Путь обозначен верно (хотя лучше бы его назвать иначе), путь свободной соборности. Это объясняется во вступительной статье В. И. Иванова, статье, написанной превосходно и пересыпанной умилительными ссылками на собственные стихи автора. В конце пути – последнее освобождение от власти внешних норм. Этот путь идет через социализм, но так как он есть истинный путь, то сеть Злорадного растает в призрачный Дым, и Человек, похитив Яблоко, останется в Эдеме, что и будет знаменовать конец истории (Анекдота, рожденного Айсою). Таков virusl книги г. Чулкова, – если автор этой скромной заметки достаточно восприимчив к едкому вкусу мистико-анархических сладких отрав.

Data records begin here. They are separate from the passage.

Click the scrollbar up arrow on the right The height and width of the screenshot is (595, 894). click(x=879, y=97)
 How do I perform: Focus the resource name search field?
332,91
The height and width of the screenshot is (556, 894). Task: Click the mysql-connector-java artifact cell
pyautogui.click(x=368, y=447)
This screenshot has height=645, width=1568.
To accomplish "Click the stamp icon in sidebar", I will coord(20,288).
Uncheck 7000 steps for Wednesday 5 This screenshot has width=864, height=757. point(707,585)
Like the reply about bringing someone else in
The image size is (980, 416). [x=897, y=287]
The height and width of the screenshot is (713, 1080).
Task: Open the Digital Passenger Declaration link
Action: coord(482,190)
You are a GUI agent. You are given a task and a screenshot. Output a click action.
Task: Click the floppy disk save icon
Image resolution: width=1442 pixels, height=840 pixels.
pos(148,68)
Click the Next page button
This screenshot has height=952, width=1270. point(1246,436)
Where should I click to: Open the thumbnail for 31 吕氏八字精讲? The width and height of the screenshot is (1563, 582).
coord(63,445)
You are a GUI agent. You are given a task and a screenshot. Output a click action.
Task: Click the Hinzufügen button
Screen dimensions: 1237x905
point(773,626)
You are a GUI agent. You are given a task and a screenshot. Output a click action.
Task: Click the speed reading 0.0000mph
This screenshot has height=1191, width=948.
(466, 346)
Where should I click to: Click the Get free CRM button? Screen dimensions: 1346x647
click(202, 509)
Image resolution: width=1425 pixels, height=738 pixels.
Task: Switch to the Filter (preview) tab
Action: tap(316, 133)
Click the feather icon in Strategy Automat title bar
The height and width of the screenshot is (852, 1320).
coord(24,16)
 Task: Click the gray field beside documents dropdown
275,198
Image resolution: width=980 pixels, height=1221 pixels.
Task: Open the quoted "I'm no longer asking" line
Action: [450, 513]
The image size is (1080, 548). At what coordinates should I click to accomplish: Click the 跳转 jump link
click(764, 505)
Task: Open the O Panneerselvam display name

Путь означен верно. В термине нет противоречия, говорит Вяч. И. Иванов. Вы думаете, анархия и мистика – разное? Вяч. И. Иванов думает, что это – одно и то же. Мистический анархизм – тавтология, вроде «русский москвич». Истинный мистик – безусловно свободная личность, истинный анархист – безусловно мистик, т. к. плохой же он анархист, если верит в Бога или в мировую необходимость, т. е. он должен сознавать свою свободу в смысле безусловно
самоопределяющейся волевой монады. Свобода мистическая и свобода политическая – все свобода, одна и та же; так Афродита Небесная и Афродита Народная – одна и та же богиня. Что касается меня, то в этом пункте я предпочитаю думать, что это – две богини, что это – две свободы и что смешение терминов неполезно для ясности мысли. Кроме того, мне кажется авторским произволом называть истинным в чужих учениях лишь то, что согласно с его замыслом. О мистицизме, конечно, Вяч. Иванов говорит как о своей отчине и дедине; но существом анархизма лучше бы признать то, что признавали таковым настоящие анархисты. «Истинный» мистик и «истинный» анархист для моего слуха звучит, как «истинный» русский.